Cartagena to Gibraltar

Our almost two weeks in Cartagena were productive and relaxing. We got some boat things taken care of: John polished the fuel in the starboard tank, I washed the boat, and we hired a mechanic to replace two pumps that had been leaking (we had the spares). We also had Toldos Segado (www.toldossegado.com) do some repairs to our various canvas accessories and make us a sunscreen for over the salon or doghouse or whatever you call the main living area of a boat. Finally, the pup needed a good health certificate for Morocco, so we also had her teeth cleaned since we knew an English-speaking vet in Cartagena.

As we were finishing up these projects, we were looking at the weather and watching our window of favorable winds shrink. West winds were forecast for Saturday evening, and we're very tired of sailing into the wind. We decided to leave on Thursday, as soon as I got back from the vet's with the dog. There were a couple of little delays, but we did set out for Almerimar marina early Thursday afternoon. We almost went right back to Yacht Port Cartagena because we hadn't even left the harbor when our engine alarm went off. John tracked it down to a loose connection left by the mechanic.

After that we had a very nice afternoon. The mountains along the coast are beautiful, and we had good wind at first and could even sail for a few hours. When we reached our waypoint to turn off for Almerimar the next morning, we were several hours ahead of schedule, so we decided to push on for Gibraltar. The westerlies were still forecast for Saturday evening, but John had spotted an anchorage on the chart where we could duck in if need be. So we plotted a decision waypoint and kept going.

When we reached the decision point, we were still hours to the good, but we were going pretty slowly with current against us and no wind to help. The grib files now showed the westerly wind arriving mid-afternoon rather than evening. We decided to chance it. The anchorage didn't sound very attractive, and the forecasts said we might be there for days.

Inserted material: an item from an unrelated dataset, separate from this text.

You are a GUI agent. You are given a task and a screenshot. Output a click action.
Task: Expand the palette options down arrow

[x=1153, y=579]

And we almost made it. After an excruciatingly slow night (2-3 knots, sometimes almost 4), we finally got some wind and picked up the pace. We were just over six miles from Point Europa just after noon when the wind, which had been easing and changing from east to southeast to south, suddenly moved to exactly against us and kicked up to 25 knots, gusting to 30. Cursing ensued. We brought in the jib and started zigzagging to get enough off the wind to maintain a little forward momentum. When the wind switched, it also started raining, so the Rock of Gibraltar, when it cleared enough to see it, looked very British in rain and clouds. Fortunately, the wind soon eased back down to 10-15 knots, and we were safely anchored at La Linea, Spain, just on the other side of the airport runway from Gib, shortly after 4 p.m. Saturday.

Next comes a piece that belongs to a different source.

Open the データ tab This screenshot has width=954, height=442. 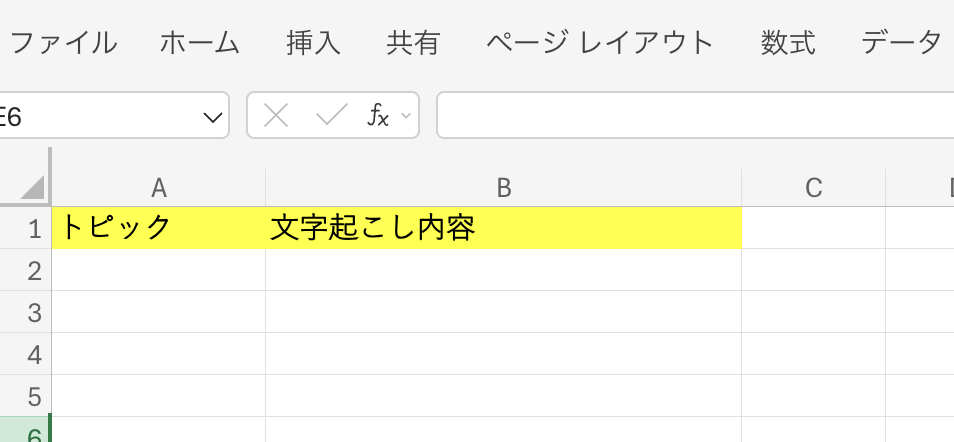pos(901,42)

Our first night in the anchorage got exciting when a squall blew through in the pre-dawn hours. Our anchor alarm went off. We weren't dragging, but John was up to see another boat dragging down on us. The alarm went off a second time, but both alarms were due only to major shifts in the wind direction, not any problem with the holding.

We don't know how long we'll be here. It depends on the wind. Several boats left this morning, but, of course, we don't know which way they're headed. I'm guessing into the Med. We're thinking we'll spend a few days, so we'll at least get a little rest and check the forecasts before we go. We want to stop in Rota, Spain, before we go to Morocco to say good-bye to our friend Richard, who lives there now. We met him when we first reached Europe (Flores, Azores, July 2008), and it seems symmetrical to see him as we leave.